Put down words that are in your head and write it out. So you can see the words on paper. There’s something powerful about writing words on paper and being able to see them laid out on paper. It gives you a kind of helicopter view that you can’t see when the words are just spinning around in your head.
Messaging also includes knowing your content. Your responsibility as a spokesperson is to make it your business to stay informed and well-read on the issues and the positions of the organisation you represent.
If you’re representing an organisation, corporate company, or government, then you’re likely to be provided with a briefing paper or a backgrounder. If you’re doing this as a not-for-profit or community project, you can do it yourself by compiling a simple one-page fact sheet and reviewing that before you interview. That’s if you think you need that level of prep.
Some people can find these documents quite stressful to do or read, right before an interview. So I recommend that these kinds of documents are prepared well in advance before an interview request ever comes your way. That way you have time to process information and ponder it, and ask yourself questions and so forth.
The power of reading out loud
Practice reading your words and messages out aloud as part of your preparation for a radio or television broadcast news interview. This is an invaluable technique I learned in the newsroom to help with writing for the ear (for radio and television).
As you read your words out loud, you’ll hear how it flows, your tone, and what you sound like. You’ll also identify typos and you might be able to see missing words faster that way too. And whether the words and sentences sound too clunky.
Final tips for practice and preparation
- Radio and television news is often in soundbites, in grabs of seconds.

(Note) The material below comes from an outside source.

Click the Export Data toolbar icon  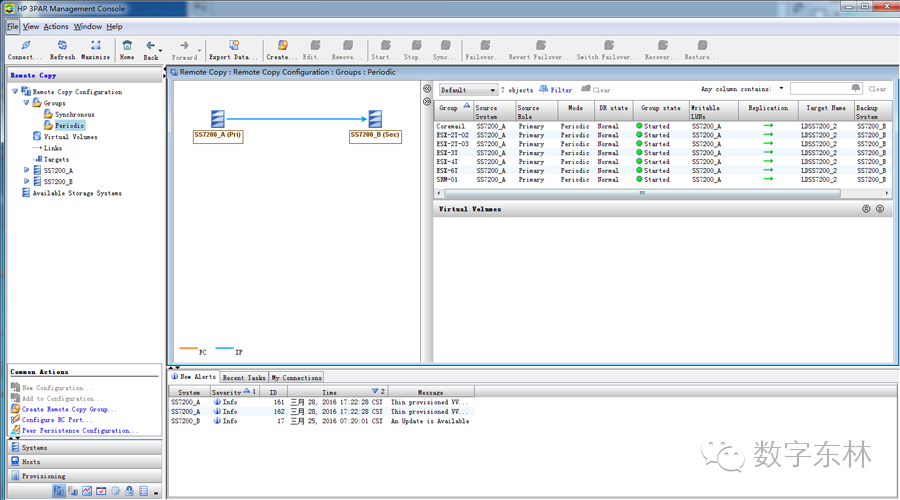coord(234,45)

- Practice speaking clearly and concisely
- Use active language
- If possible, record yourself doing simulated practice on video
- Check your tone is appropriate
- Be very careful with introducing humor into your message.
- Unless you’re interviewing about a comedy show act, avoid humour.

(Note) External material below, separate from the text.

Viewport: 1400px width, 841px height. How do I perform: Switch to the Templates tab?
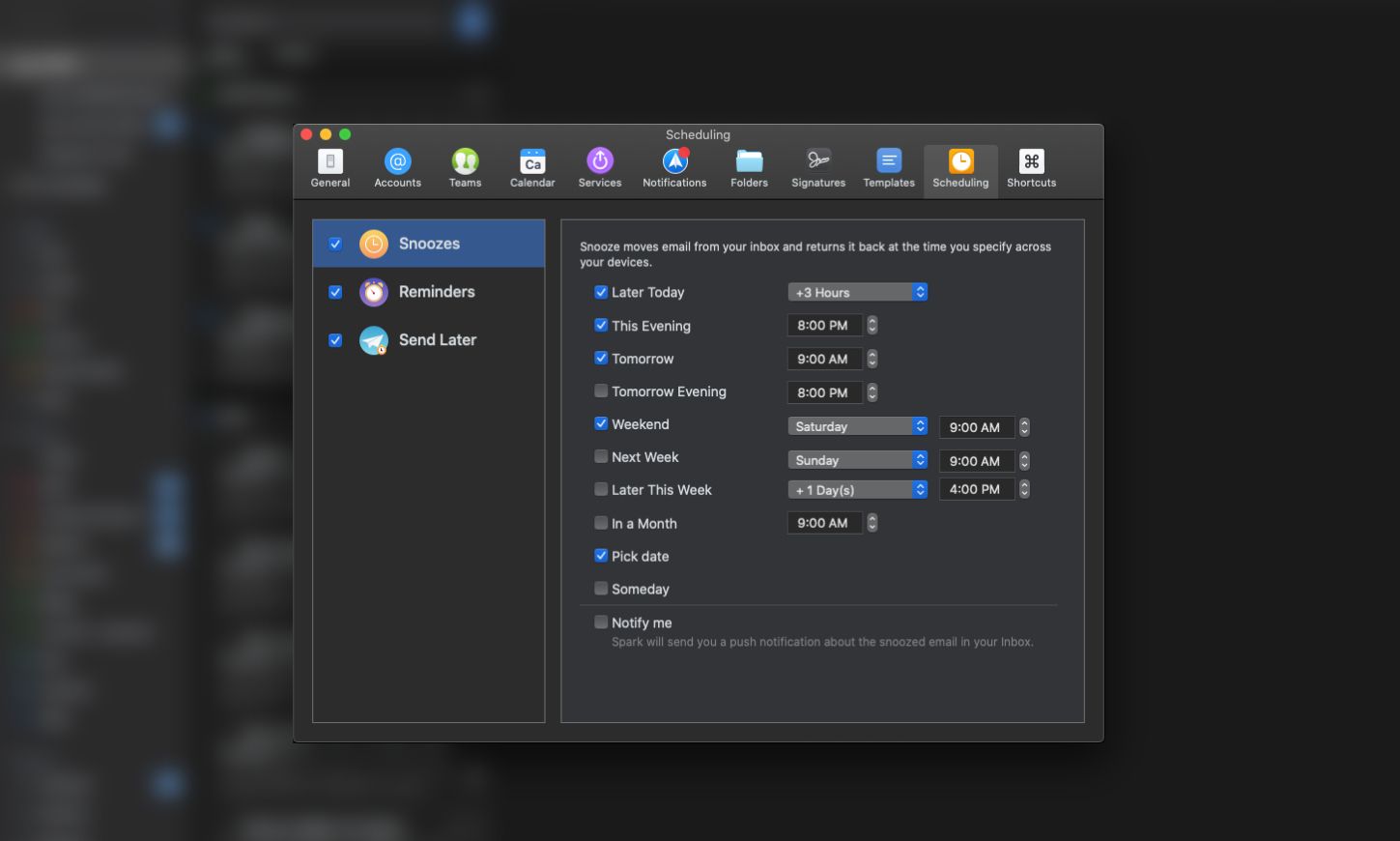pyautogui.click(x=888, y=169)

- Stay away from acronyms.
I can’t stress this enough:
Please avoid acronyms when doing radio and television news interviews, regardless of whether your profession speaks almost entirely in acronyms. Think about the audience’s needs, instead. Use the full name or words so that your audience is given every chance of understanding your message. Using jargon and acronyms diminishes opportunities for your audience to understand what you’re saying.
If your communication goal is to be heard and understood and raise awareness, avoid acronyms when talking about an important issue. For example, instead of using an acronym and medical jargon like ARF or RHD, say the full terms….acute rheumatic fever or rheumatic heart disease. Why? First, acronyms are often like jargon and they do little to assist with communication. Second, the world you reach through the news media is a largely lay audience. Despite the widespread use of the acronyms ARF and RHD in the medical sector, those are not everyday terms that people in everyday life are familiar with. Nor do people go around automatically knowing what they mean.
You’ll find your audience will appreciate hearing you speak using full proper names, rather than acronyms and jargon.